Zahar Sayed Ghadbaan indica sconsolato una casupola con il tetto di lamiera ondulata e non nasconde la sua rabbia. Siamo a Qasmiyeh, nel sud del Libano. Zahar ha costruito con le sue mani la casa nella quale vive da decenni con la sua famiglia. Secondo le statistiche dell’Agenzia dell’Onu che assiste i profughi palestinesi (Unrwa), sarebbero almeno 150 mila (su un totale di 425 mila), i palestinesi sparsi in insediamenti informali. Al di fuori cioè dei campi profughi – 12 quelli riconosciuti – che accolsero a partire dal 1948, al tempo della nascita dello Stato d’Israele, i palestinesi scacciati dalle loro case e dalle loro terre.
Una prospettiva, quella di una nuova «cacciata», che Zaher sente purtroppo sempre più vicina. Cosa sta capitando?
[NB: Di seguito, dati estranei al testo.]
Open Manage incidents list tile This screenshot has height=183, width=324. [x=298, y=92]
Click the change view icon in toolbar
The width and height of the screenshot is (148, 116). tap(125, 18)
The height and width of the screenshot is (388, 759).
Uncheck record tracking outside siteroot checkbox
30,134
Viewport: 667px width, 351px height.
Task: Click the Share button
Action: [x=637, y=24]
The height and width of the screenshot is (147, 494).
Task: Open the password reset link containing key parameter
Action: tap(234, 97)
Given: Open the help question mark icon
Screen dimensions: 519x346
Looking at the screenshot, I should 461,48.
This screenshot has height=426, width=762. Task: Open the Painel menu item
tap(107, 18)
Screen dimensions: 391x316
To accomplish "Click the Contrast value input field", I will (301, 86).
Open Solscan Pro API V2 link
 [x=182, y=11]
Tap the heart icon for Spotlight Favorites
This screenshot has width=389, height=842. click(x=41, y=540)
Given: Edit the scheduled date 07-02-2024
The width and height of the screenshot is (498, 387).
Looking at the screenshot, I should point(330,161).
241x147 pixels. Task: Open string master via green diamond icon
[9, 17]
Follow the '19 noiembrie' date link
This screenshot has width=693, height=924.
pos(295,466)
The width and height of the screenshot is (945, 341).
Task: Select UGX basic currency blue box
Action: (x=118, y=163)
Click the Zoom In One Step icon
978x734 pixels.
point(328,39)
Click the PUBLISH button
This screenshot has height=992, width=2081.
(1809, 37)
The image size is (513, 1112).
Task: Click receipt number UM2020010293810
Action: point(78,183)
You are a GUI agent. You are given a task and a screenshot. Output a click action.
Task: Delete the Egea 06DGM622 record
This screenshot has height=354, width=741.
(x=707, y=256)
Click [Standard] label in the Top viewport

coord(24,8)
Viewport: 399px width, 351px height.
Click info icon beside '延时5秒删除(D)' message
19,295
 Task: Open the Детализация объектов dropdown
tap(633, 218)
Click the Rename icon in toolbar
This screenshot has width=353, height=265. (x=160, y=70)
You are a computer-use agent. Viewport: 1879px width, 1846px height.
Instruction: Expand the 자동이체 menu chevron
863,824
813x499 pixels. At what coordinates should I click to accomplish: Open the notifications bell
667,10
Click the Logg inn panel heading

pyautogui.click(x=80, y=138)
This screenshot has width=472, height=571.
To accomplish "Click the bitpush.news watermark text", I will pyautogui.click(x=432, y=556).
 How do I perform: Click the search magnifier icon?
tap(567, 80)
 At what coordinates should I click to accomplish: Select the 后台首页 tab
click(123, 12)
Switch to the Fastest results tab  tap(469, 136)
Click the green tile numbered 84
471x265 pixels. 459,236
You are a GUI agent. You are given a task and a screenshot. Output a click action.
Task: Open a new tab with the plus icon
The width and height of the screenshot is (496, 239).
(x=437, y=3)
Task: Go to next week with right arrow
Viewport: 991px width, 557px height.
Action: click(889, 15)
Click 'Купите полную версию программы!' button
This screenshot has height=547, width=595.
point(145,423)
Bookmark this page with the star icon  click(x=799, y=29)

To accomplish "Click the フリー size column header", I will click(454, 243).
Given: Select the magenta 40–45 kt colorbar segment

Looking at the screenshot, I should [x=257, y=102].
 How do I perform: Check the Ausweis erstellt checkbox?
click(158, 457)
Molti palestinesi che con la cosiddetta nakba furono costretti a passare in Libano, finirono a lavorare come braccianti agricoli nei campi. In cambio del lavoro, fu loro permesso dai proprietari terrieri di abitare in baracche, che con il tempo sono state trasformate in casette più solide e confortevoli. Sono attualmente 43 questi «insediamenti informali» che ospitano i palestinesi all’interno dei confini libanesi.
Nel caso dell’insediamento di Qasmiyeh, il rischio ora è quello che le case vengano demolite e che questa gente possa nuovamente essere buttata per strada. Gli eredi degli antichi proprietari del terreno hanno ora chiesto di rientrare in possesso delle terre e hanno ottenuto nel 2012 un ordine di demolizione delle case. Per il momento le 75 famiglie dell’insediamento sono riuscite a resistere, offrendosi anche di acquistare le case nelle quali risiedono e il terreno sul quale vivono ormai da 65 anni. Ma senza esito.
A complicare la faccenda, permane lo status di «stranieri» dei rifugiati palestinesi in Libano, ai quali non è mai stato concesso di integrarsi pienamente per non turbare i già fragili equilibri interni. Nel 2001 il governo di Beirut ha approvato una legge (la 296) che vieta espressamente a «qualsiasi persona che non sia cittadino di uno Stato riconosciuto l’acquisizione di beni immobili di qualsiasi natura». Il che impedisce di fatto ai palestinesi, cittadini di uno Stato che non c’è, di comprare o vendere alcunché in Libano.
La situazione di Zahar e delle 75 famiglie di Qasmiyeh pende ugualmente come una spada di Damocle sulla testa di molti palestinesi degli insediamenti informali. Alcune organizzazioni umanitarie, come il Consiglio norvegese per i rifugiati, stanno facendo pressione sul governo di Beirut affinché riveda le sue posizioni che di fatto negano il diritto di proprietà per i palestinesi, riportando le cose a prima del 2001, quando era possibile anche agli stranieri registrare le proprietà.
Ma anche tra gli operatori umanitari e gli attivisti per i diritti umani, inizia a serpeggiare una punta di pessimismo. La situazione nei campi profughi palestinesi, anche quelli ufficiali, continua a restare critica e aumenta la povertà, la disoccupazione e la promiscuità abitativa. Un quadro in rapido deterioramento, anche a causa del recente afflusso di oltre 50 mila profughi palestinesi dalla vicina Siria insanguinata dalla guerra civile.